Vestidos para la aventura
Fan obsesivo como soy de El paciente inglés es fácil imaginar mis nervios ante la perspectiva de un encuentro con Ralph Fiennes, el romántico conde Almásy de la célebre película basada en la novela de Michael Ondaatje. Pensé mucho qué ponerme para estar a la altura de ese personaje que me chifla y demostrarle de paso mi admiración a Ralph. Descartando ir de aviador abrasado, que es un trance, me puse un pantalón de lona, una camisa blanca y una chaqueta de cuero muy usada que sugería la de piloto de Almásy en la película, además de un sabretache o portamapas donde metí mi ejemplar anotado (por mí mismo) de las Historias de Herodoto y un plano del desierto líbico, los predios donde el explorador vivió sus arenosas y amorosas aventuras.
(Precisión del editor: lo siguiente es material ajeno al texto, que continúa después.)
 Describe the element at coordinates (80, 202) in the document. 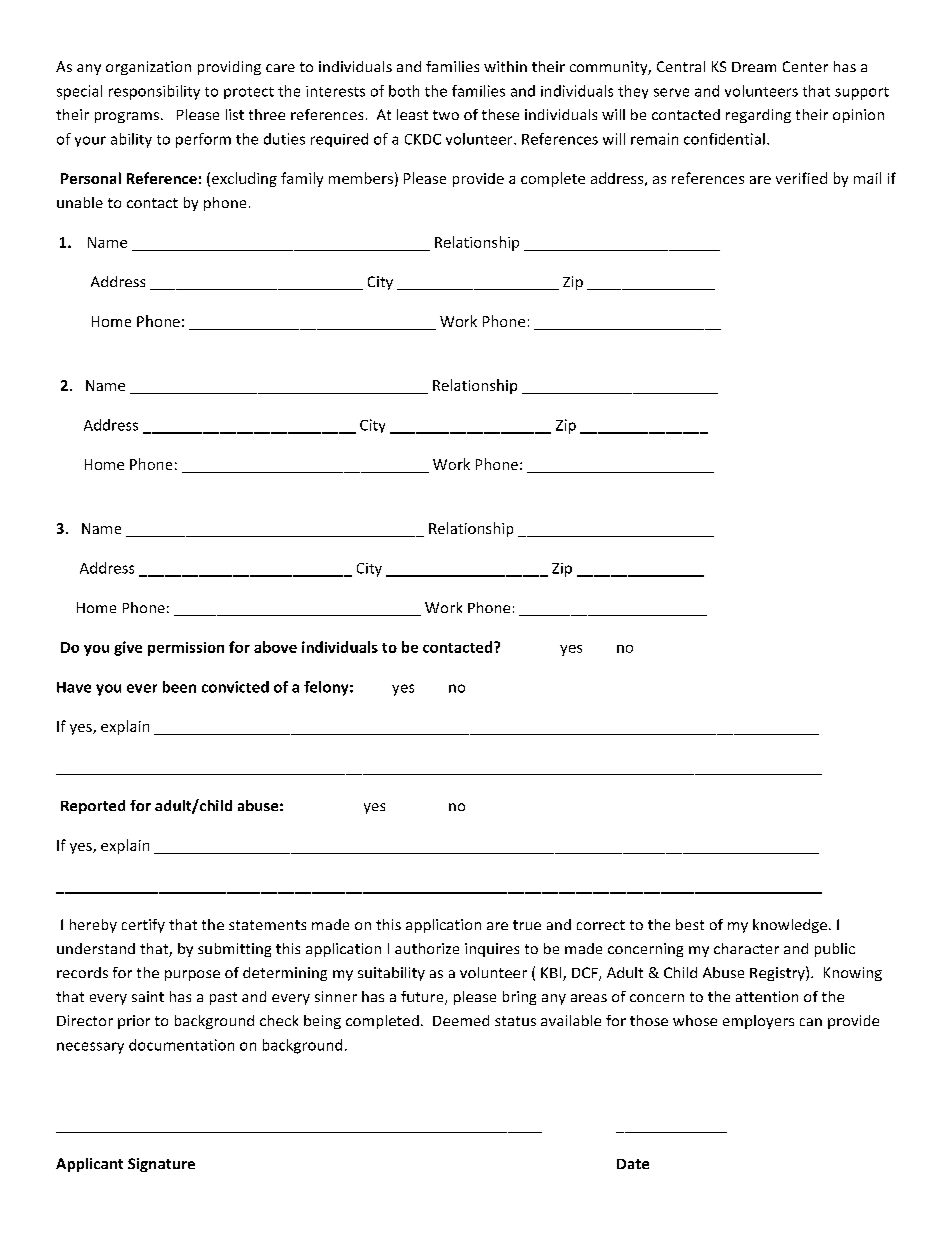

I see `unable` at that location.
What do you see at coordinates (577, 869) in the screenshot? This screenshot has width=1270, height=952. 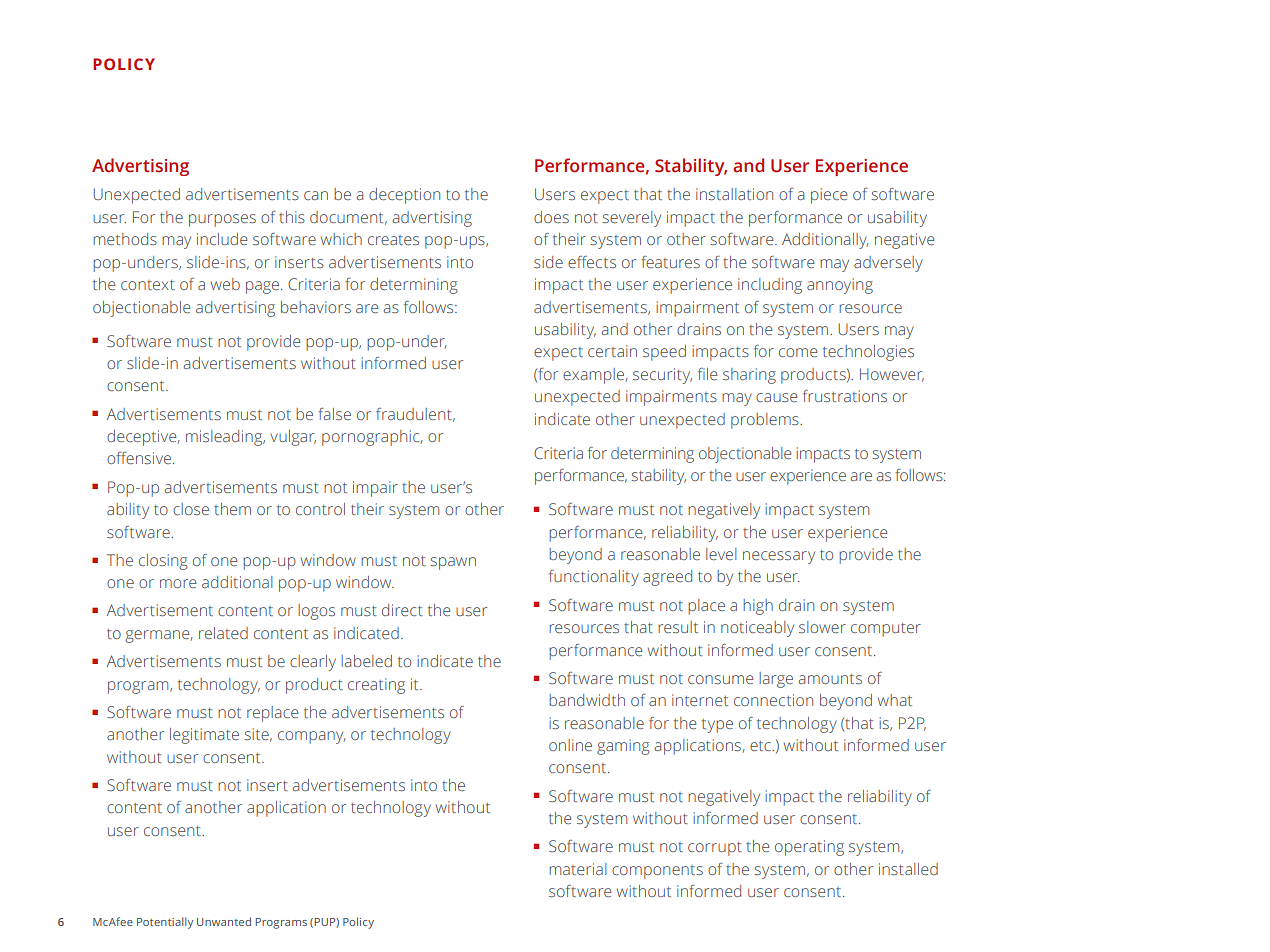 I see `material` at bounding box center [577, 869].
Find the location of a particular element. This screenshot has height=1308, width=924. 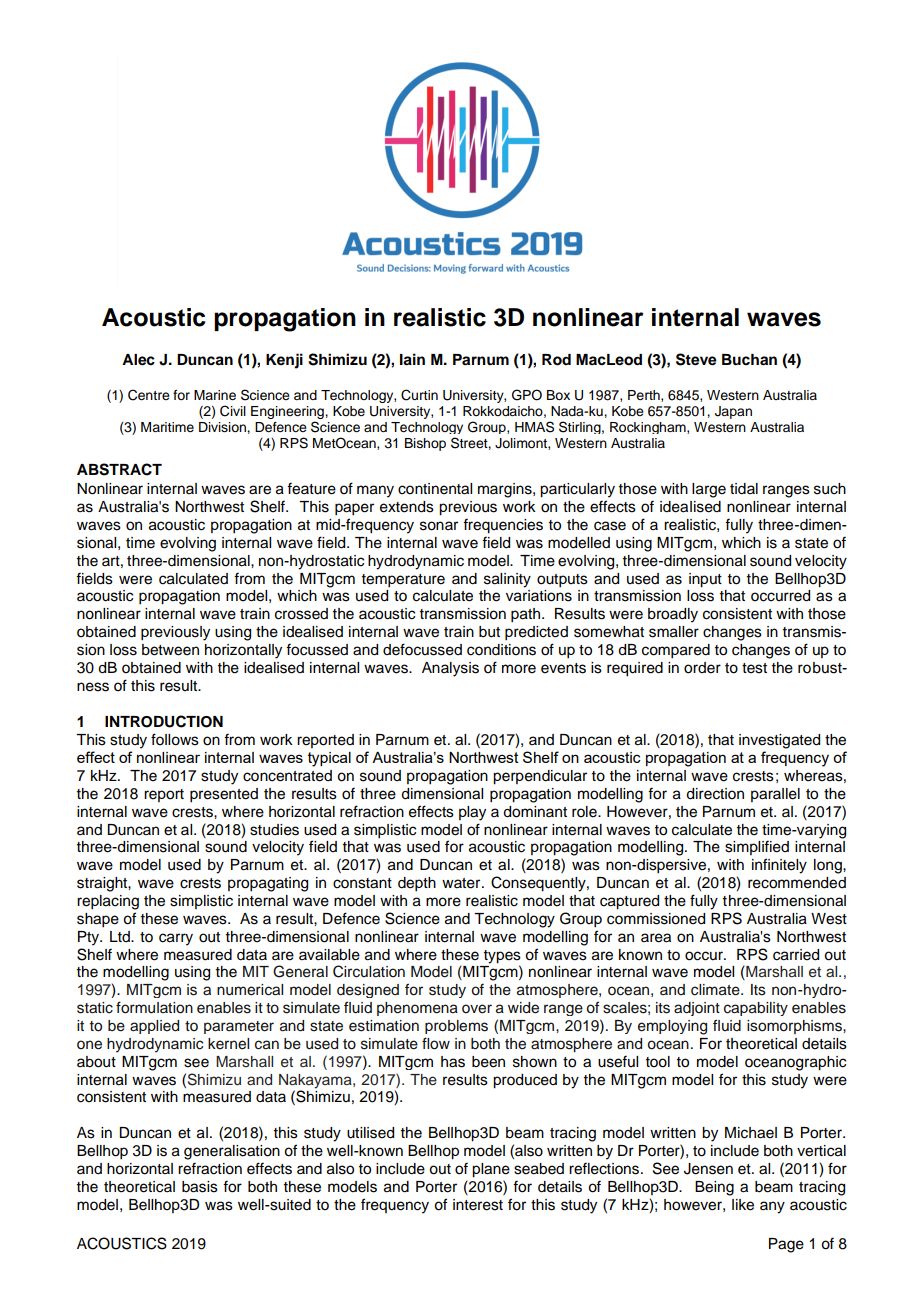

Analysis is located at coordinates (450, 669).
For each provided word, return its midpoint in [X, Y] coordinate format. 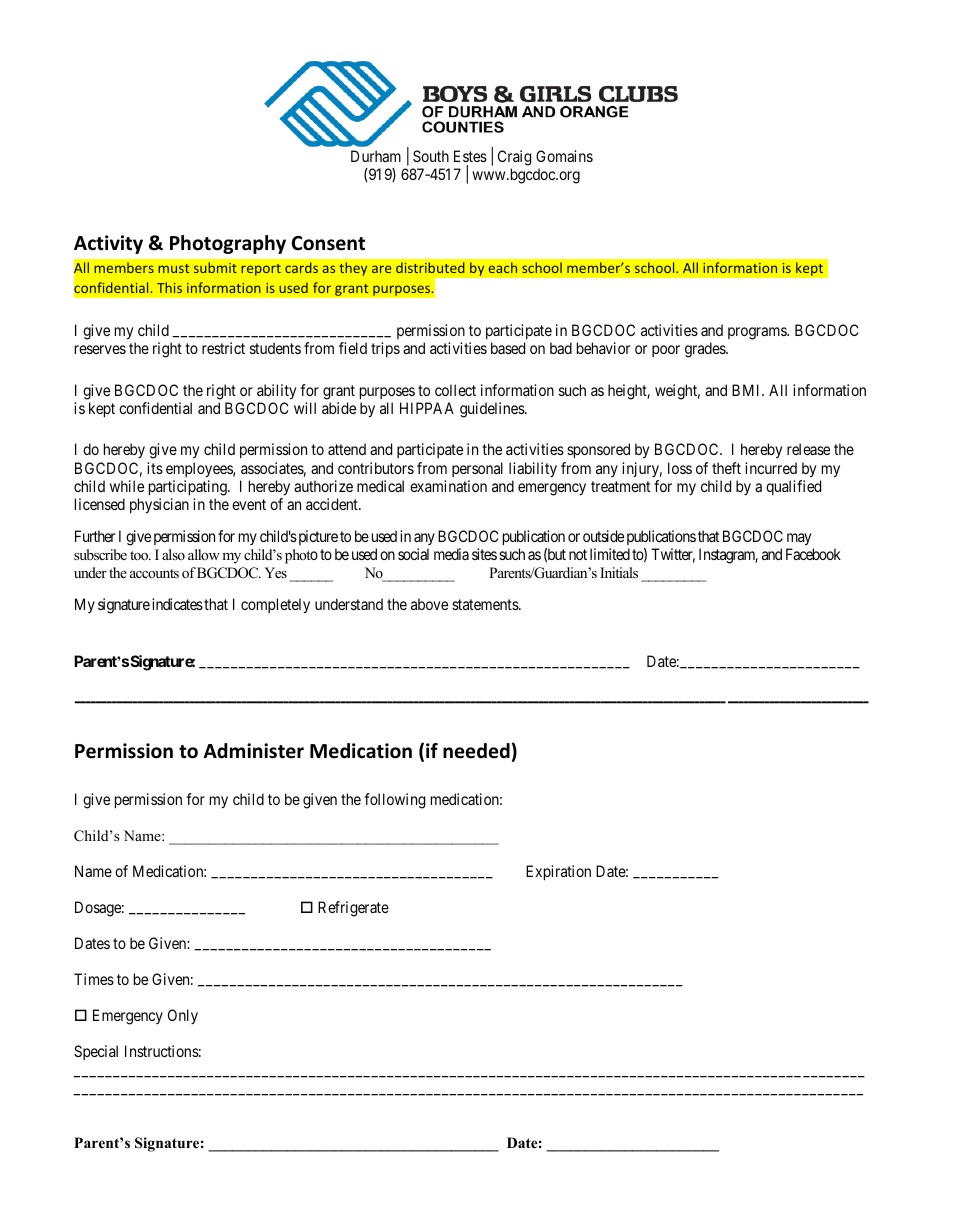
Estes [470, 156]
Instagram [728, 556]
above [429, 604]
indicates [177, 604]
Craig [514, 158]
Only [183, 1016]
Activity [108, 244]
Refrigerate [353, 909]
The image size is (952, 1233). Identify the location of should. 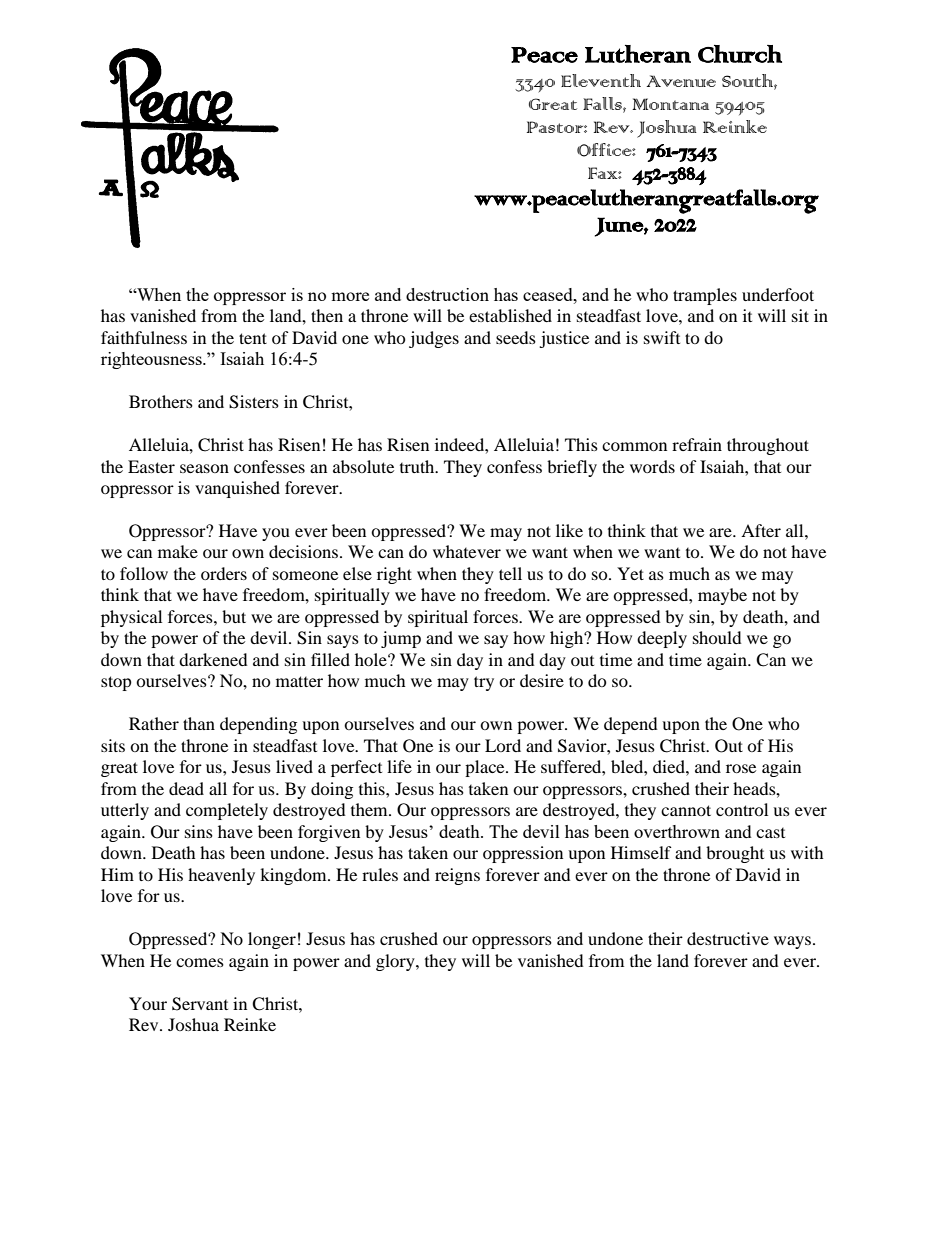
(717, 637).
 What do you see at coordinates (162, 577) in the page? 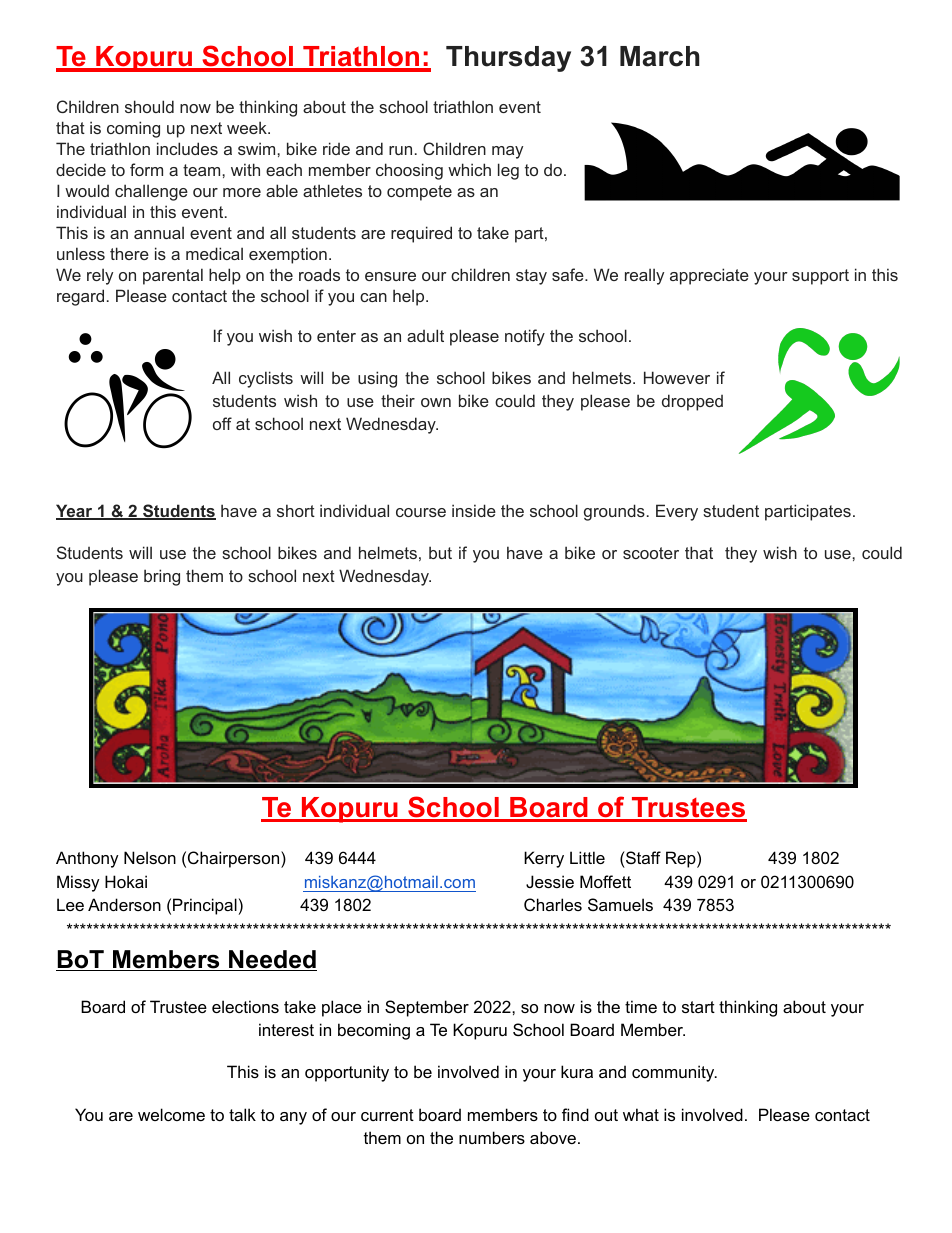
I see `bring` at bounding box center [162, 577].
En realidad, el verdadero conde Almásy no iba hecho un pincel como Fiennes en la película (y como yo, salvando las distancias) sino más de aquí te pillo aquí te mato. Para viajar por el desierto, Almásy, que era narizón, feote y escuchimizado, iba casual total, con bermudas, una sahariana tronada y salacot Capitán Tan style o gorra vieja. Encima, un guardapolvo raído. La verdad, la moda parecía importarle un comino. Es lo que tiene ser aristócrata, que te la repampimfla todo: recuerdo una vez que conocí al barón Thyssen e iba menos conjuntado que yo, que ya es decir. Y eso que Almásy había sido húsar, y de un regimiento muy chic, el 11º, cuya chaqueta con alamares tuve el privilegio (y la jeta) de probarme clandestinamente en 1999 en el castillo de la familia en Bernstein, donde conservan su habitación con sus cosas convertido en un santuario para gente fetichista como yo. Me llevé un botón que arranqué de la guerrera, y que en la entrevista con Fiennes portaba en el bolsillo a modo de talismán.
La vida real encuentra a menudo un secreto placer en desbaratar tus sueños, y el día de la entrevista con Ralph Fiennes llovía a chuzos. De manera que llegué a la cita mojado y con toda mi indumentaria de explorador chorreando incongruentemente. Ralph observó entre desconcertado y apiadado cómo las gotas me caían desde el pelo empapado mientras le preguntaban por Almásy y las dunas. Él estaba terriblemente atractivo (y seco), con una camisa azul y una americana que el quedaba como un guante. Es cierto que desde El paciente inglés había perdido pelo, pero antes de llegar a su amplia frente te quedas clavado en sus ojos, indescriptibles, azules pero que parecen cambiar de color, y que, insondables, te atrapan como una planta carnívora a una mosca. Ahí en el fondo están el oficial de las SS Amon Göth, el dragón rojo con tatuaje de Blake y el cardenal decano Lawrence, ese papable. Pero yo me sumergí, mojado ya como estaba, en las cristalinas y salvíficas aguas de Zerzura, el legendario oasis lleno de maravillas que buscó infructuosamente el conde Almásy y que por fin descubría yo en la mirada de Ralph Fiennes. "Siempre nos quedará Zerzura, Ralph", musité mientras las lágrimas se me disimulaban con el agua de la lluvia. Fiennes pareció por fin entender algo de mi arrobo y mi emoción, y se levantó de la silla para estrecharme la mano y darme una palmada en el hombro mojado. Siempre nos quedará El paciente inglés, le dije. Y el paciente inglés asintió.